A standard way to assess potential control of an SCN population with resistance is a greenhouse test that measures reproduction of a nematode population on a resistant soybean breeding line compared to on a susceptible (non-resistant) variety. The test results are expressed as female indices, which are percentages. If female indices are below 10% on a resistant breeding line, the resistance will be effective when used in soybean varieties to be grown by farmers.
Troubling trend for Iowa
Every Iowa SCN population tested in the 1990s had female indices below 10% on all of the soybean breeding lines for SCN resistance. That means that soybean varieties with any source of resistance genes provided effective control back then.
In 2002, results of these greenhouse tests revealed SCN populations with female indices greater than 10% on PI 88788 (Figure 1, top). Similar increased levels of SCN reproduction were not seen on Peking (Figure 1, bottom).
Levels of reproduction on PI 88788 among Iowa SCN populations have increased steadily over the last two decades (Figure 1, top). These results show that Iowa SCN populations are adapting to PI 88788 resistance and the resistance is considerably less effective now compared to when it was introduced in the early 1990s.
Record high reproduction on PI 88788 SCN resistance in 2022
In 2022, the female indices of SCN populations on PI 88788 in three fields used for research were 75% to 90%. In three other fields the female indices of SCN populations were 50% to 68% on PI 88788, and two were 22% and 33% on PI 88788 (Figure 1, top). We have never seen an SCN population in Iowa with a female index of more than 70%. Considering how widespread SCN is in Iowa, these results are frightening.

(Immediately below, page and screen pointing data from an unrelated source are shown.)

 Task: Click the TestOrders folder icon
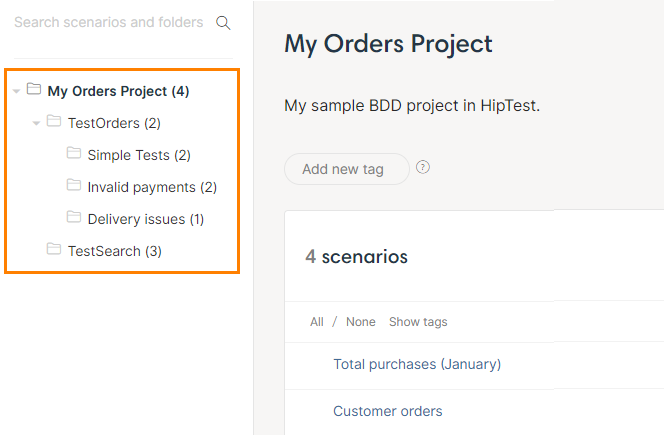(x=54, y=122)
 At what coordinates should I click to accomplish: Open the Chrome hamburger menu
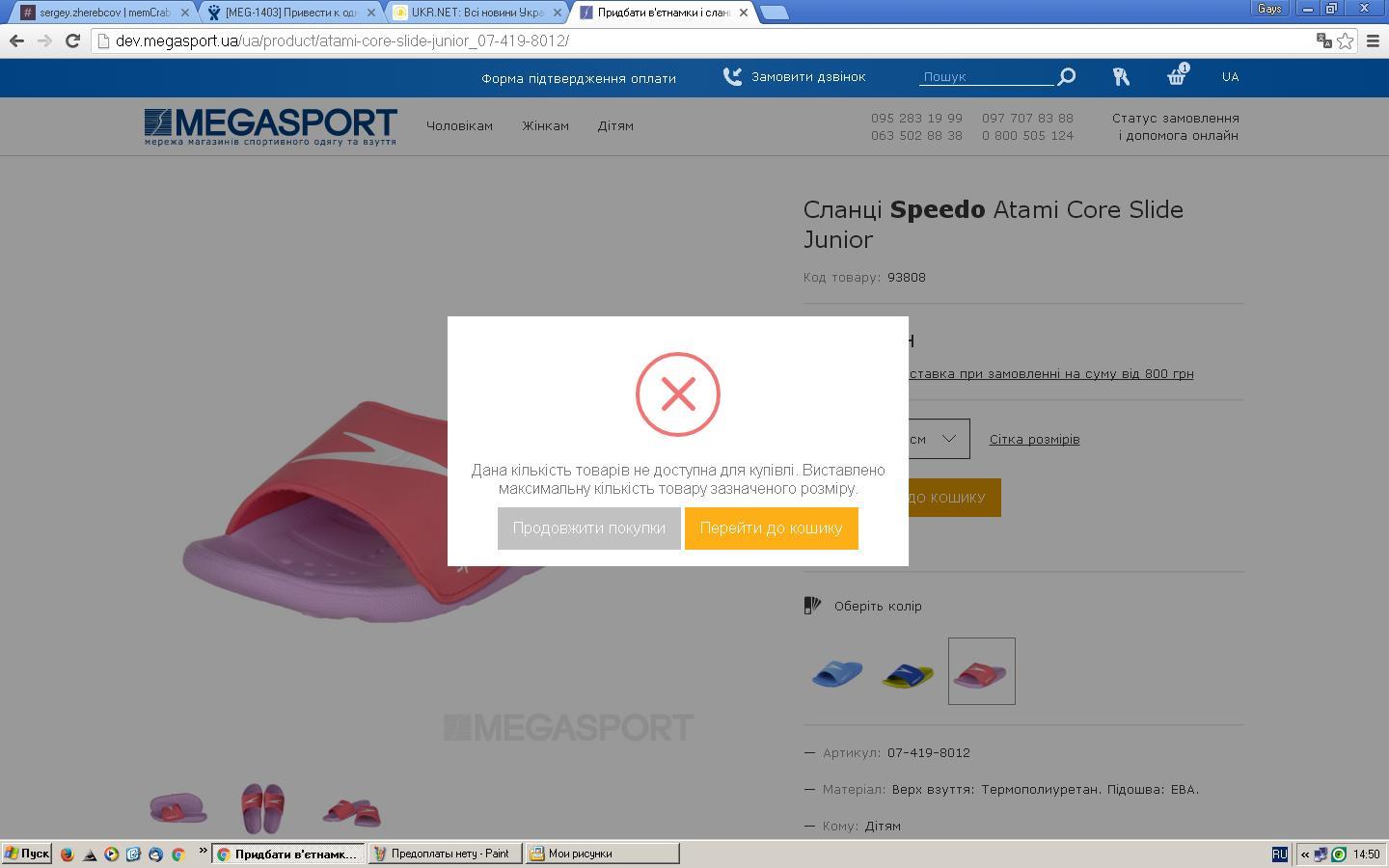point(1373,41)
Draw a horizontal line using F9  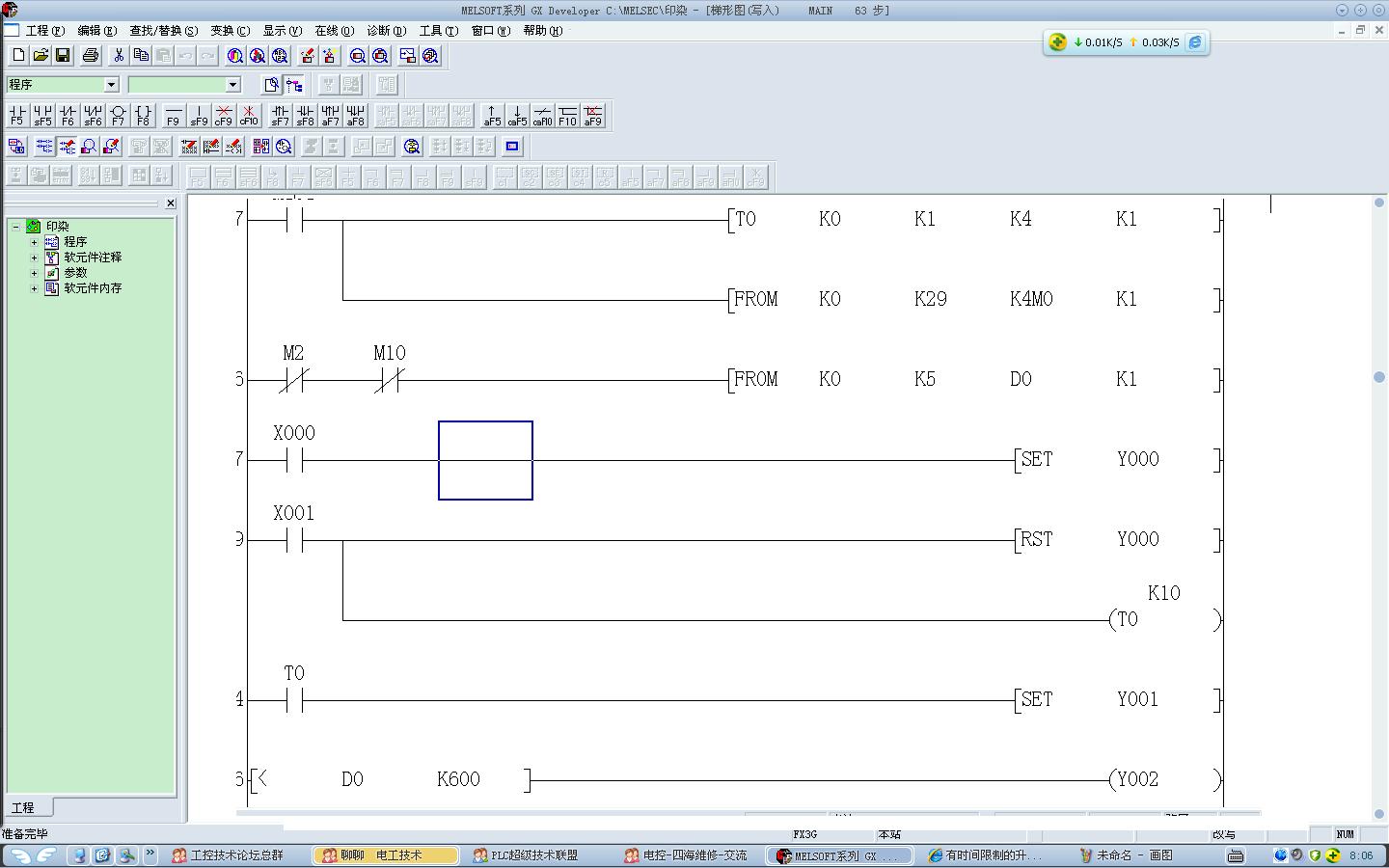tap(173, 116)
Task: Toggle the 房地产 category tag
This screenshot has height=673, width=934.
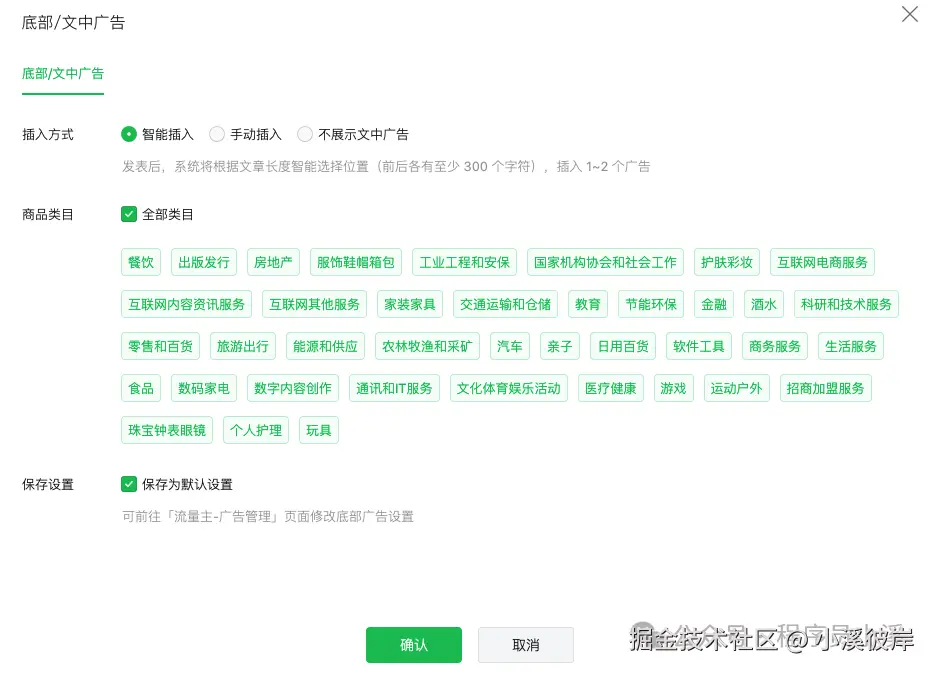Action: pos(272,262)
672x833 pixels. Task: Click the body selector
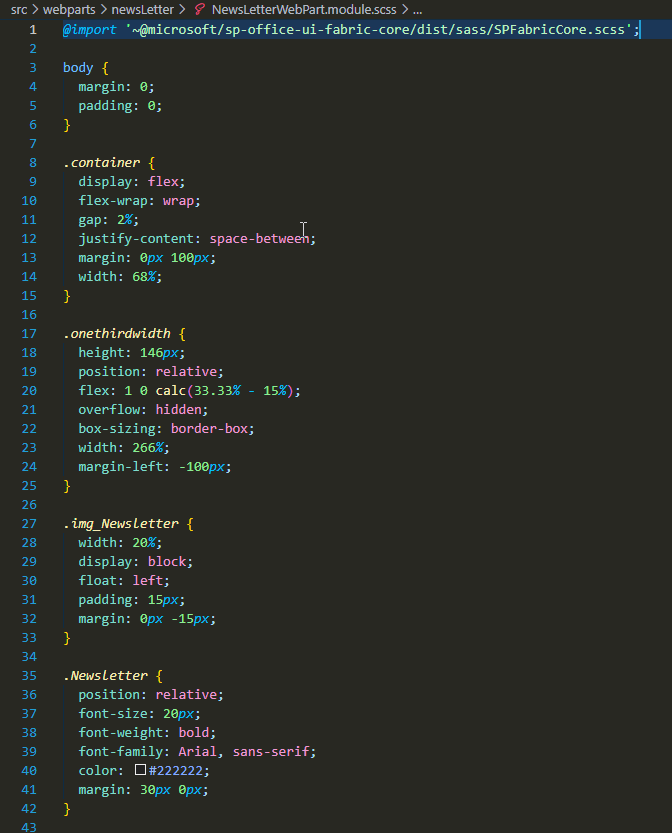click(78, 68)
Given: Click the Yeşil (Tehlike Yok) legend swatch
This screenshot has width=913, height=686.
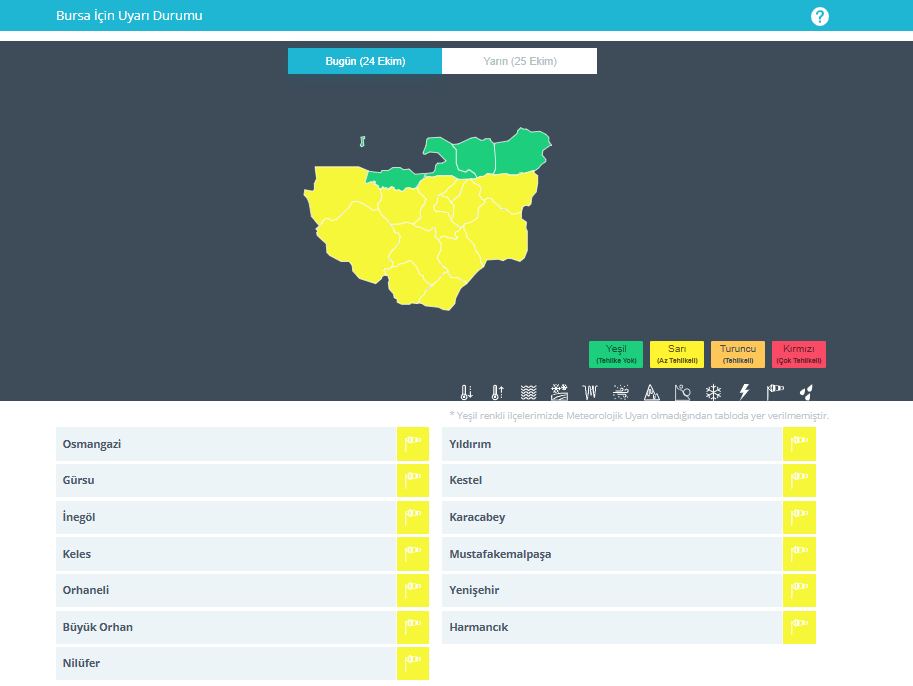Looking at the screenshot, I should [616, 354].
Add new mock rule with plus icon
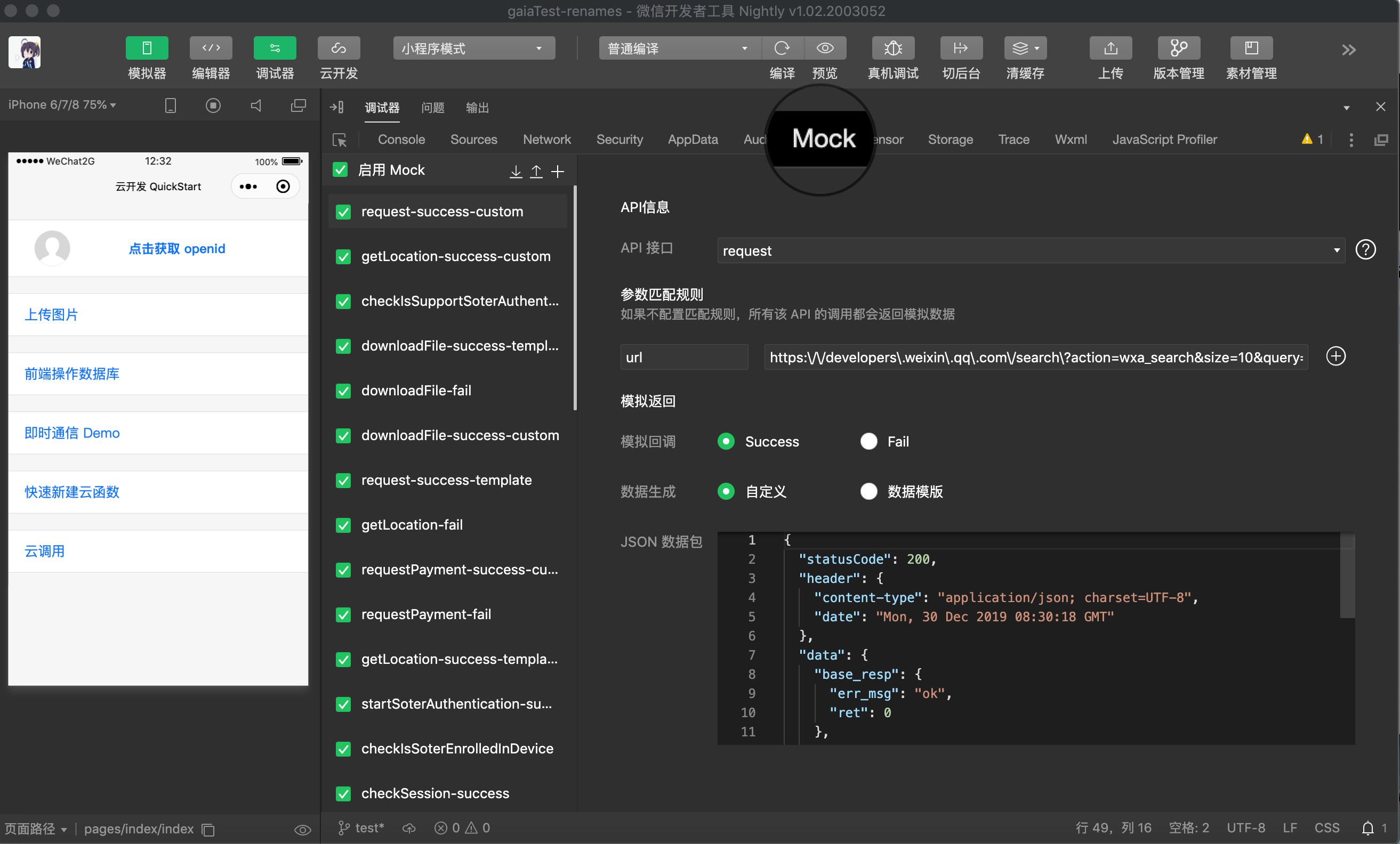1400x844 pixels. 558,171
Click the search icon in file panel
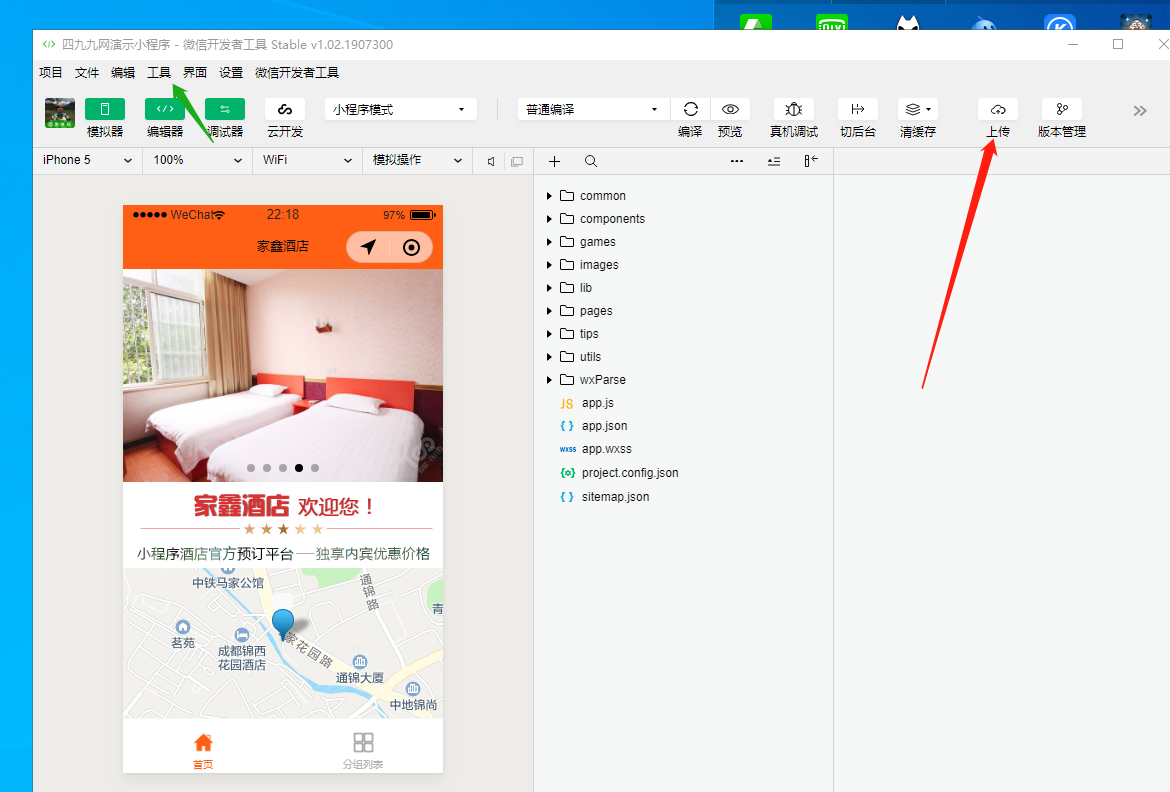Screen dimensions: 1170x792 point(591,161)
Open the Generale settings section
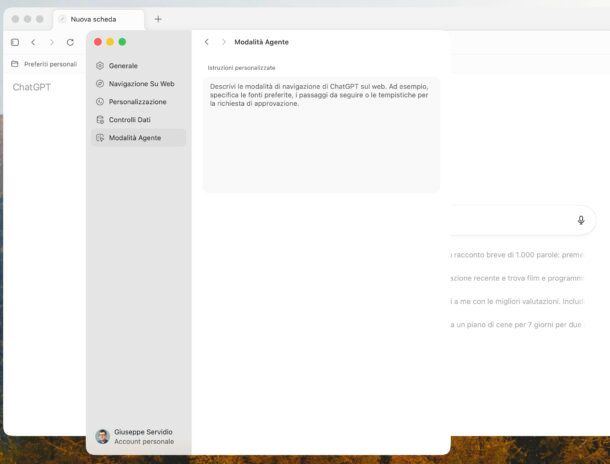This screenshot has width=610, height=464. pyautogui.click(x=123, y=66)
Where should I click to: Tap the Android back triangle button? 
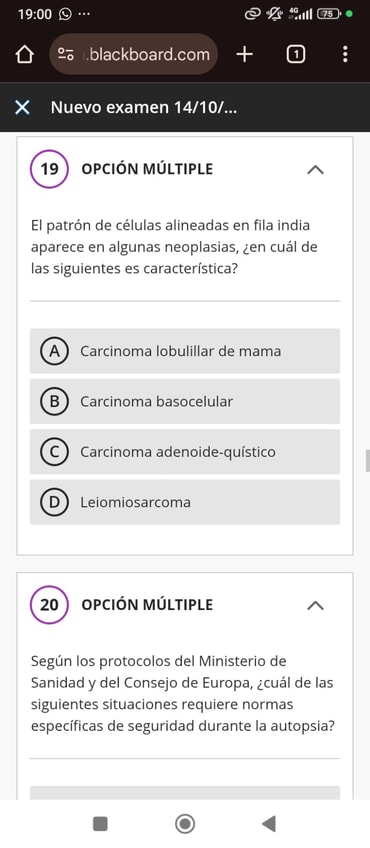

Figure 1. Reproduction of SCN populations from farmers’ fields on PI 88788 (top) and Peking (bottom) resistance breeding lines in 2002, 2012, and 2022.
Back to the 1980s
An SCN population with a female index of 90% on PI 88788 means that the source of resistance and any varieties developed with the breeding line will provide 10% control of the nematode at best. This high level of reproduction makes the complete loss of effectiveness of PI 88788 SCN resistance seem possible within several years. Having no effective resistance against SCN hasn't occurred in Iowa since the 1980s, before SCN-resistant varieties were available.
Note, also, that these SCN populations with very high levels of reproduction on PI 88788 resistance are not spreading from field to field in Iowa, they are developing within the fields because of continual use of a single set of resistance genes.
More varieties with Peking and other SCN resistance are needed
Soybean varieties with the effective Peking resistance remain a small proportion of all available SCN-resistant varieties. And while the number of soybean varieties with Peking SCN resistance is increasing every year, the rate of increase is not keeping pace with the increase of SCN reproduction on PI 88788 resistance.
SCN management for now
Using an active, integrated approach to managing SCN in Iowa is more important than ever. Management of SCN should involve:
1) rotating nonhost corn with soybeans in fields infested with SCN;
2) growing high-yielding soybean varieties with PI 88788 resistance that provide as much SCN control as possible (see www.isuscntrials.info for information on resistant varieties);
3) rotating PI 88788 SCN-resistant varieties with Peking resistance, if possible, even for just one season; and
4) assessing nematode-protectant seed treatments in fields to identify those that provide added protection against SCN.